**Exercise goal**
Return exactly, and only, the lines from the line containing "The image size is (941, 1288)." through the final line of the records below, both included.

━━━ Source material ━━━

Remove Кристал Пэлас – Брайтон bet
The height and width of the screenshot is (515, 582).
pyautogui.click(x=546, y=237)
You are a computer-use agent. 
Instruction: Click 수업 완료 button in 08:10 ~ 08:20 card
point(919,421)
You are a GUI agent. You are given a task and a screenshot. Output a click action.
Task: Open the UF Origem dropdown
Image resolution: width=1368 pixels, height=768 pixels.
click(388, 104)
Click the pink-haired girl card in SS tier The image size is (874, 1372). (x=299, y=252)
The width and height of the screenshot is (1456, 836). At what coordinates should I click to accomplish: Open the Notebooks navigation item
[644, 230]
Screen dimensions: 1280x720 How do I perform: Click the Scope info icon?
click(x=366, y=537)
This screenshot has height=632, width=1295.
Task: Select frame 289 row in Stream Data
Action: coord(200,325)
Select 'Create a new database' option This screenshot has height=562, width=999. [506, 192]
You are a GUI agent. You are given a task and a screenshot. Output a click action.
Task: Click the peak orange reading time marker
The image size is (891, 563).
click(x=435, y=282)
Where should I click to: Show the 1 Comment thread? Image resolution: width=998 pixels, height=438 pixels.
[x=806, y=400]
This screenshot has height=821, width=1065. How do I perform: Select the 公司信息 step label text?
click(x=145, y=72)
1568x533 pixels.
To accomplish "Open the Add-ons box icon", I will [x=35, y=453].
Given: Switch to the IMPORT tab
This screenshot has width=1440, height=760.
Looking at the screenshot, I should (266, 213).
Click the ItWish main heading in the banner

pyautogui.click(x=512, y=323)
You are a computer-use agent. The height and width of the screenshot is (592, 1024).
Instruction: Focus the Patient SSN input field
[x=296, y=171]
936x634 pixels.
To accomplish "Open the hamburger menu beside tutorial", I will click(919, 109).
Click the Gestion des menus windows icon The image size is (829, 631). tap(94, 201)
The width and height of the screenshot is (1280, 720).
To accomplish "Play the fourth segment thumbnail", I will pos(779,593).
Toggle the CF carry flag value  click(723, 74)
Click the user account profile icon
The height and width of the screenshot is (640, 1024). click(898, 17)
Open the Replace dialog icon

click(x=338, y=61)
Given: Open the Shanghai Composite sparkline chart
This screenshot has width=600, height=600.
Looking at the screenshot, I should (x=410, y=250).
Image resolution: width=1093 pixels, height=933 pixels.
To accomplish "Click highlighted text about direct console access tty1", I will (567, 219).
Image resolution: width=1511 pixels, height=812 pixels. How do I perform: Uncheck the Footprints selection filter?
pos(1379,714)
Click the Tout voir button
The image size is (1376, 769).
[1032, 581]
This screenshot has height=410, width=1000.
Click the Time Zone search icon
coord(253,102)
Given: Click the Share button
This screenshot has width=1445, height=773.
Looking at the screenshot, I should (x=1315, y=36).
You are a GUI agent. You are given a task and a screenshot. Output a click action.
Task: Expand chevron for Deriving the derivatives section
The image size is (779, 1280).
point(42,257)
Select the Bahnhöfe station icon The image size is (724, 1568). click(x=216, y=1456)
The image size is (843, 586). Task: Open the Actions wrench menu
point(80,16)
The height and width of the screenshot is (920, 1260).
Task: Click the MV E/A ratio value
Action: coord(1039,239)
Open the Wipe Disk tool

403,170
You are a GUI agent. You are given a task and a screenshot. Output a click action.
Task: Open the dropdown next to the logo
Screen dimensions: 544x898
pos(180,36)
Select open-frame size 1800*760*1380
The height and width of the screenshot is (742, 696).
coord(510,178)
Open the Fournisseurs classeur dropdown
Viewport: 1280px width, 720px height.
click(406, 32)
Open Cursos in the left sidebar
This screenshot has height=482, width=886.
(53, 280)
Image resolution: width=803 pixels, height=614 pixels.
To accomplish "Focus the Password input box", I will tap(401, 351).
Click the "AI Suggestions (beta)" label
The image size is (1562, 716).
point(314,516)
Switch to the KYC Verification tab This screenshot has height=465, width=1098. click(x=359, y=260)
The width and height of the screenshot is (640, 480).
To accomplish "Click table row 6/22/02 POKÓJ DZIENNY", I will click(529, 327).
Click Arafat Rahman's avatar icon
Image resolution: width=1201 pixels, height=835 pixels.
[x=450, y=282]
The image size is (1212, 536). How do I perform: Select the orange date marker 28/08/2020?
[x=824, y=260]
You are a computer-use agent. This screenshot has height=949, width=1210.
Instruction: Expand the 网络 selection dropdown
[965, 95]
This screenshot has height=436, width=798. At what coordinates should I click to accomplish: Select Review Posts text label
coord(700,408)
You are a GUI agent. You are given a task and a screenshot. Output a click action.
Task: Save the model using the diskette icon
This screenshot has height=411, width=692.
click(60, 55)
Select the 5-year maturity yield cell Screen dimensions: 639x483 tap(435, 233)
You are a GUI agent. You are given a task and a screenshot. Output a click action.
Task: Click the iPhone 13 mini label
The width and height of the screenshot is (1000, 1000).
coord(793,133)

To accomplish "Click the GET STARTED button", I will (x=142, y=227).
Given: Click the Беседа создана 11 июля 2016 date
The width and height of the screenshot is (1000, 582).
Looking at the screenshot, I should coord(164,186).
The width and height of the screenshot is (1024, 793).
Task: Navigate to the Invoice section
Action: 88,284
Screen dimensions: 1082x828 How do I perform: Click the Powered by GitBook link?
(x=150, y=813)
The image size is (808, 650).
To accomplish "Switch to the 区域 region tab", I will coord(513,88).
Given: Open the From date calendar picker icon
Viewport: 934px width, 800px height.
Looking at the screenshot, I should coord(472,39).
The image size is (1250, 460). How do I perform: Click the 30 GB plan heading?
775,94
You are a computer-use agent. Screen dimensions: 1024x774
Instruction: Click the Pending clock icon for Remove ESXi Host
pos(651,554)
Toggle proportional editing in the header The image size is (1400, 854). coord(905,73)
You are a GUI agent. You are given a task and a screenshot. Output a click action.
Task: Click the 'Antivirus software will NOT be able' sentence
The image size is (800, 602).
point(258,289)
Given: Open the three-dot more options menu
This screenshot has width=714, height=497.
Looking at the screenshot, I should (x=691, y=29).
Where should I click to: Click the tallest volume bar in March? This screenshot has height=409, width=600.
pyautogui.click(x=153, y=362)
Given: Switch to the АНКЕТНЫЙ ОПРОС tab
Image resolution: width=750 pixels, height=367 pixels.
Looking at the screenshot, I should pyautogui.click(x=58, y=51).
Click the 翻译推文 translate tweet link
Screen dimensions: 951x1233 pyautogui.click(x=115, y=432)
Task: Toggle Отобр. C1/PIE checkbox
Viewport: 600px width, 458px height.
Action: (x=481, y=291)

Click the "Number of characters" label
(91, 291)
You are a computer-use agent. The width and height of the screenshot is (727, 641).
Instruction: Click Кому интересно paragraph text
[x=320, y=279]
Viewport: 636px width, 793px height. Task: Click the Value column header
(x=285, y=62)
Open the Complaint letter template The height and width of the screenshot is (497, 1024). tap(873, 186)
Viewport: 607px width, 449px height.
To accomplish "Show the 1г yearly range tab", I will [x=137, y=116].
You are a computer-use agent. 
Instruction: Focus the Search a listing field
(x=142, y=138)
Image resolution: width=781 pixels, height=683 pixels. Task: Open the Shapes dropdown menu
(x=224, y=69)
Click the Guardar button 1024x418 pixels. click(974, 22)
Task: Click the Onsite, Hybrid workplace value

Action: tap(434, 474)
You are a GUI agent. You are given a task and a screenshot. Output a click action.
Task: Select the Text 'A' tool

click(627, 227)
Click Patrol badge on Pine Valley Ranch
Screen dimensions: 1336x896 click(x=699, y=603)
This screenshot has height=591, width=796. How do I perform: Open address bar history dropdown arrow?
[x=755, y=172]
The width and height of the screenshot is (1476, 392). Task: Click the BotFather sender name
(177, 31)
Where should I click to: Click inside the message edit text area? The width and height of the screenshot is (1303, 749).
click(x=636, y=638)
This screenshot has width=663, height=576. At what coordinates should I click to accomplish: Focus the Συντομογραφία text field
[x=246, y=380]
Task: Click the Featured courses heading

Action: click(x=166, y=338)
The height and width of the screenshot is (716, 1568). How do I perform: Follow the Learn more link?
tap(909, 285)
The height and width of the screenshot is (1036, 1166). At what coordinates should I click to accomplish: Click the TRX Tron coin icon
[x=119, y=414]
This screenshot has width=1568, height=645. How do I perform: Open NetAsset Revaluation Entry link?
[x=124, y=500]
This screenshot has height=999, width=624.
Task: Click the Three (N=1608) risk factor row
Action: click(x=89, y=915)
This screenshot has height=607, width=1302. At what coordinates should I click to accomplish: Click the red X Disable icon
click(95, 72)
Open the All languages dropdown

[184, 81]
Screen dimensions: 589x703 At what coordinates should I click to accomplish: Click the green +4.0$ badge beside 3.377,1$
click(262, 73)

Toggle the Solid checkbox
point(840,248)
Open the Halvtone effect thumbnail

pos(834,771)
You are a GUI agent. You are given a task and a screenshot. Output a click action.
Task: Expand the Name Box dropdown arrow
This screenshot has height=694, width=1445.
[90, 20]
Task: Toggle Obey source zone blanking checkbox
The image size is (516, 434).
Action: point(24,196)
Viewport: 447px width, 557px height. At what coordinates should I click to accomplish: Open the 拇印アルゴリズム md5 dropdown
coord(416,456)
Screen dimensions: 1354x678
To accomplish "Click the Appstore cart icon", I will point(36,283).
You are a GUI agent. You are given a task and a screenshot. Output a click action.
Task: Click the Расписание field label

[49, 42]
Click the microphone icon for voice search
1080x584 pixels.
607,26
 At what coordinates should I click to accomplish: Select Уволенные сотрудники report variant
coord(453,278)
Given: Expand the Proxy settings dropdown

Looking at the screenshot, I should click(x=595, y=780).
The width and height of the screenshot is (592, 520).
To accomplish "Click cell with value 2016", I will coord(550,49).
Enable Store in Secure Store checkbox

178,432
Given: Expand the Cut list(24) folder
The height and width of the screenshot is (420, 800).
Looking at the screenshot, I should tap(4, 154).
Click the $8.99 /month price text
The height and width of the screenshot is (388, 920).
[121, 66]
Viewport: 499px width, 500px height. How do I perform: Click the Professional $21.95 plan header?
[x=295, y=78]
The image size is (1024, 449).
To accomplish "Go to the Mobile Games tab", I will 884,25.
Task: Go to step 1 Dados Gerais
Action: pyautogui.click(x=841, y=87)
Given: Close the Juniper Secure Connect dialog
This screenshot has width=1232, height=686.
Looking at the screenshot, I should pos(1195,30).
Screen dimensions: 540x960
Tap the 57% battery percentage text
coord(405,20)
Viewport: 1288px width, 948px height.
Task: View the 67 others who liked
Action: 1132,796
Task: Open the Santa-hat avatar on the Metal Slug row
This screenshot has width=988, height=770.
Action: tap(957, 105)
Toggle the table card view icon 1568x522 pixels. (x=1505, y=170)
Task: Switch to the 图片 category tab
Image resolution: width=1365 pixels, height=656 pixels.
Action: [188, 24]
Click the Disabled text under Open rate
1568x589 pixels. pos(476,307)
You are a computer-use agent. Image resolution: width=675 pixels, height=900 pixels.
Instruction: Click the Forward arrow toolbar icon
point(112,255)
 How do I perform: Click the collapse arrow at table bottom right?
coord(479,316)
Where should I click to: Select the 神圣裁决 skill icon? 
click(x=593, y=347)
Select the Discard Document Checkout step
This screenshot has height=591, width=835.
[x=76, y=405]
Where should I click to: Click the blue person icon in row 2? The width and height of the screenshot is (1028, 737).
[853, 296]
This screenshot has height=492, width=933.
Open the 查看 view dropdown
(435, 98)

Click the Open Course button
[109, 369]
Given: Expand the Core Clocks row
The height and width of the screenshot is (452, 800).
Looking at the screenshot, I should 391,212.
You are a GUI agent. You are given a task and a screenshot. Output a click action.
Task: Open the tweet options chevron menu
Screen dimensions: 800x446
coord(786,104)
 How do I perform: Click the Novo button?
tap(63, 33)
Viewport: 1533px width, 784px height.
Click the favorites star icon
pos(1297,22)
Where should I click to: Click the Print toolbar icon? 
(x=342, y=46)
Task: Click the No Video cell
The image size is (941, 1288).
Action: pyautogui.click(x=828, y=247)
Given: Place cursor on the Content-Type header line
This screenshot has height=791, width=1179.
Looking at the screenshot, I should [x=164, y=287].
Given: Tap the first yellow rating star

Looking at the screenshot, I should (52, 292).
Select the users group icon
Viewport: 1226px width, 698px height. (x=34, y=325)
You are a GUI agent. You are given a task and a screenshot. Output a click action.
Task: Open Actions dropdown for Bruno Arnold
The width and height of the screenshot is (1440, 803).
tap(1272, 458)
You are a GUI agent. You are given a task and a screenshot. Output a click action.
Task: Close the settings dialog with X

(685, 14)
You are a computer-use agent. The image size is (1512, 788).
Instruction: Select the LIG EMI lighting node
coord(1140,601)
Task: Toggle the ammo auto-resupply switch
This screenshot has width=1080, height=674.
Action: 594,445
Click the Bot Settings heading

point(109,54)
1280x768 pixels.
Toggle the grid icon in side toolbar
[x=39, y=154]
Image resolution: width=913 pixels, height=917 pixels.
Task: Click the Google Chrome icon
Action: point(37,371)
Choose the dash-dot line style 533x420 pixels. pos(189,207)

━━━

**Reply**
The image size is (941, 1288).
Action: pyautogui.click(x=828, y=247)
Given: Place cursor on the Content-Type header line
This screenshot has height=791, width=1179.
Looking at the screenshot, I should [x=164, y=287].
Given: Tap the first yellow rating star

Looking at the screenshot, I should (52, 292).
Select the users group icon
Viewport: 1226px width, 698px height. (x=34, y=325)
You are a GUI agent. You are given a task and a screenshot. Output a click action.
Task: Open Actions dropdown for Bruno Arnold
The width and height of the screenshot is (1440, 803).
tap(1272, 458)
You are a GUI agent. You are given a task and a screenshot. Output a click action.
Task: Close the settings dialog with X

(685, 14)
You are a computer-use agent. The image size is (1512, 788).
Instruction: Select the LIG EMI lighting node
coord(1140,601)
Task: Toggle the ammo auto-resupply switch
This screenshot has width=1080, height=674.
Action: 594,445
Click the Bot Settings heading

point(109,54)
1280x768 pixels.
Toggle the grid icon in side toolbar
[x=39, y=154]
Image resolution: width=913 pixels, height=917 pixels.
Task: Click the Google Chrome icon
Action: point(37,371)
Choose the dash-dot line style 533x420 pixels. pos(189,207)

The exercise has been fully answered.